决策树构建

文章发布时间:

2023-05-12

最后更新时间:

2023-05-31

import numpy as np

import copy

# You can modify the code as what you want

  

class decision_tree:

    def __init__(self, features, output, dataset):

        self.features = features

        self.output = output

        self.dataset = dataset

        self.depth = 0        

    def log(self, x):

        return np.log2(x)

    # you can use this function to calculate the emprical probability of a random variable under a dataset

    def get_prob(self, array):

        (unique, counts) = np.unique(array, return_counts=True, axis=0)

        return counts/len(array)

    # you can use this function to calculate the emprical entropy of a random variable under a dataset

    def entropy(self, array):

        p = self.get_prob(array)

        return -np.sum(p*np.log2(p))

    def output_entropy(self):

        # calculate the emprical entropy of the output

        output_array = []

        for data in self.dataset:

            output_array.append(data.get(self.output))

        #print(self.entropy(output_array)) #测试用

        return self.entropy(output_array)

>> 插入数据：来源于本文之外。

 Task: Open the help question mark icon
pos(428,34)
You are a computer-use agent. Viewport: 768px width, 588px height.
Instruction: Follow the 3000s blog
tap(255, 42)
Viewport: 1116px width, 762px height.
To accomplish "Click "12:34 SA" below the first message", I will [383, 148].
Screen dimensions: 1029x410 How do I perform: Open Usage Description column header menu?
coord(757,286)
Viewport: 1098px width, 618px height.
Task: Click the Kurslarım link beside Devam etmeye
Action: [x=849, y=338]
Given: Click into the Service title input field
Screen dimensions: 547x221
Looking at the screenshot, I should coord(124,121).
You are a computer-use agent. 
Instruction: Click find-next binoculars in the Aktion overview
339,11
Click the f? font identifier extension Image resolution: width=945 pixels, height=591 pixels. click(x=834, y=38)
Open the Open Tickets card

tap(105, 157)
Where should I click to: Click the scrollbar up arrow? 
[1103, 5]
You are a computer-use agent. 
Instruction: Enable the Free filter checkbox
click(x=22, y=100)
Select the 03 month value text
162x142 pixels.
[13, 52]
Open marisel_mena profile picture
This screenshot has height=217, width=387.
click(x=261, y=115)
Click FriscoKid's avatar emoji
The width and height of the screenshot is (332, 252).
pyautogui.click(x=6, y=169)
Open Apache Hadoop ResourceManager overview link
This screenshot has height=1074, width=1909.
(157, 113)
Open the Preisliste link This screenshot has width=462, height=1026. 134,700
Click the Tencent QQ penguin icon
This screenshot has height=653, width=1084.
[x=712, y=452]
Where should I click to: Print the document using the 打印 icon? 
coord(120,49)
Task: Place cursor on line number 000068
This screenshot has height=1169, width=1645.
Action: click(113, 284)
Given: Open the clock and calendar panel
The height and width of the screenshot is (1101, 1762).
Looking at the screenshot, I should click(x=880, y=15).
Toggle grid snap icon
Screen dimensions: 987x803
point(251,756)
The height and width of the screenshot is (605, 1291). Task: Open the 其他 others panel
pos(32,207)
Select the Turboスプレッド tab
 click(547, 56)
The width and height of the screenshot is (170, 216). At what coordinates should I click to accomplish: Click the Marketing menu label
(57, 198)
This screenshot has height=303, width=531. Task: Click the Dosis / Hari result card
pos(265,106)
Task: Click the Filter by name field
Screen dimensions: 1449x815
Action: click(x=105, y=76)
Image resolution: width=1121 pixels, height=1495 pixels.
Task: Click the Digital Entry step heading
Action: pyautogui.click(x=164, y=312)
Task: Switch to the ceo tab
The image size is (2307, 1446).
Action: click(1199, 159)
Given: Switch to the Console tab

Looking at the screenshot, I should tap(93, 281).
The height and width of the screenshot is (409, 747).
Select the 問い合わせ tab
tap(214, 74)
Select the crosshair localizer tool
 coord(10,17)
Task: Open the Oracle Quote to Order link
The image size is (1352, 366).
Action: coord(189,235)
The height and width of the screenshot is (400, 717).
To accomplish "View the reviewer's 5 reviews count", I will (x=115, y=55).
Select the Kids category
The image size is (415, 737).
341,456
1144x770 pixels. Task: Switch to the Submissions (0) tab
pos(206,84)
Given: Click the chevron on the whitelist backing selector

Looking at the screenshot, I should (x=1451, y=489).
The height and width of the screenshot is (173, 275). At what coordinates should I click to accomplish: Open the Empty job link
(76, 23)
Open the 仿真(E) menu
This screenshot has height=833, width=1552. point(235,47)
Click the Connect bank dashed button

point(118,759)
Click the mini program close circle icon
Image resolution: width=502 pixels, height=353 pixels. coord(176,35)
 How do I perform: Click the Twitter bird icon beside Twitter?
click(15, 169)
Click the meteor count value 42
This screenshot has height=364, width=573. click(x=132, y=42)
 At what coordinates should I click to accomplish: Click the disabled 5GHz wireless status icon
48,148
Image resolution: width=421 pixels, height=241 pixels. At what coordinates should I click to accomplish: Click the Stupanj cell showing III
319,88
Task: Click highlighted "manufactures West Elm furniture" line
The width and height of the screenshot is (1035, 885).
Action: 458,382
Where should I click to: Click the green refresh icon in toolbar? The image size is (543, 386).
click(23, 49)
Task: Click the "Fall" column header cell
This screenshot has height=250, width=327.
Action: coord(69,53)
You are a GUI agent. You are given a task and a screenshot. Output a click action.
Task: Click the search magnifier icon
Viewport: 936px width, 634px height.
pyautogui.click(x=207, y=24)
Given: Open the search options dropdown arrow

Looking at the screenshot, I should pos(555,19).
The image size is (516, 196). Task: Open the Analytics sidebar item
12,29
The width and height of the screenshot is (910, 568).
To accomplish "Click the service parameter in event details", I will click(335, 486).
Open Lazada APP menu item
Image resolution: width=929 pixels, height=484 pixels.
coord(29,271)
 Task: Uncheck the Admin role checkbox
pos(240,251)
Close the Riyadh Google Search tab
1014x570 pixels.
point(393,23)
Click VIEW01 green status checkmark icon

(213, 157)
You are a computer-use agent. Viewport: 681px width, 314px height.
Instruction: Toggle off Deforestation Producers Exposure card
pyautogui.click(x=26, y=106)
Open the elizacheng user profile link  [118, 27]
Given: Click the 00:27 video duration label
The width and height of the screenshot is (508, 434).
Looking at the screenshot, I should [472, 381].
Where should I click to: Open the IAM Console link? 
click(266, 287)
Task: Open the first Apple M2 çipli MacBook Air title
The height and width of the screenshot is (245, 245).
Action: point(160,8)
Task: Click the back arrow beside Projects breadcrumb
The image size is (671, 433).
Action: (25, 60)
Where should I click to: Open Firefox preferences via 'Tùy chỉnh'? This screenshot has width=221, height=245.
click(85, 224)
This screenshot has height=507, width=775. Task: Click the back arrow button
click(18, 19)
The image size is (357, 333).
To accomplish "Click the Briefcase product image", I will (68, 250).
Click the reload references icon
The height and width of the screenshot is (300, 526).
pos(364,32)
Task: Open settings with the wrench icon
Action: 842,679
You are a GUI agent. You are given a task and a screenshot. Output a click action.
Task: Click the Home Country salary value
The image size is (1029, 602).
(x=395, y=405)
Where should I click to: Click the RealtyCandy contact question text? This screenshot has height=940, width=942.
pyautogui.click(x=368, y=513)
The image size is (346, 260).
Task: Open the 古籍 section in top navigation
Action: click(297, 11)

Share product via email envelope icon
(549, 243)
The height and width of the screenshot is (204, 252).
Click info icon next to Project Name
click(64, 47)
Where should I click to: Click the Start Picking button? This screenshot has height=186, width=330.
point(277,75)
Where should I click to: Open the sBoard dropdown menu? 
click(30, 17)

    def conditional_entropy(self, feature):

        # calculate the emprical conditional entropy of the output relative to the "feature"

        feature_array = []

        for data in self.dataset:

            feature_array.append(data.get(feature))

        # 计算权值

        weight_array = self.get_prob(feature_array)

        (unique, counts) = np.unique(feature_array, return_counts=True)

        # 条件下的经验熵

        entropy_array = []

        for u in unique:

            list = []

            for data in self.dataset:

                if data.get(feature) == u:

                    list.append(data.get(self.output))

            entropy_array.append(self.entropy(list))

        #加权计算得到最后的条件熵

        result = np.sum(np.array(weight_array) * entropy_array)

        return result

    def feature_selection(self):

        # select the feature has maximum mutual information

        v = 0

        selected = '我是字符串'

        for f in self.features:

            #print("互信息为",self.output_entropy()-self.conditional_entropy(f))

            v1 = self.output_entropy()-self.conditional_entropy(f)

            if v1 >= v:              # 这里要取等号，不然互信息为0的时候特征选择会选成“我是字符串”

                selected = f         # 出现这种现象很可能是分类已经很细了，样本数据太小（bug找了半天）

        #print("现在选择：",selected)

        return selected

# 自己加的一个函数

    def tof(self,classify_dataset): # 判断分类 true or false，就是比较分类里去图书馆的人多一些还不去的多一些

        (unique, counts) = np.unique([d.get(self.output) for d in classify_dataset],return_counts=True)

        # 对这个分类下结论

        #print(unique,counts)

        if len(counts) == 2:          # false 和 true 是不是同时有

            if counts[0] > counts[1]: # false 比 true 多

                return unique[0]

            else:

                return unique[1]

        else:

            return unique[0]

# 自己加的又一个函数，不然predict这个函数看起来太大了

    def classify(self,selected_feature,u): # 得到分类好的数据集

        # 划分数据集合

        classify_dataset = []

        for d in self.dataset:

            if d.get(selected_feature) == u:

                classify_dataset.append(d)

        #print("该分类的元素个数",len(classify_dataset))

        #print(classify_dataset) # 打印分类好的数据集

        return classify_dataset

  

# 又又加的

    def train(self, data):

        # 训练构建决策树

        global decision_order,depth,max_depth,tree,branch

        depth = depth + 1

        #print("depth -----------",depth)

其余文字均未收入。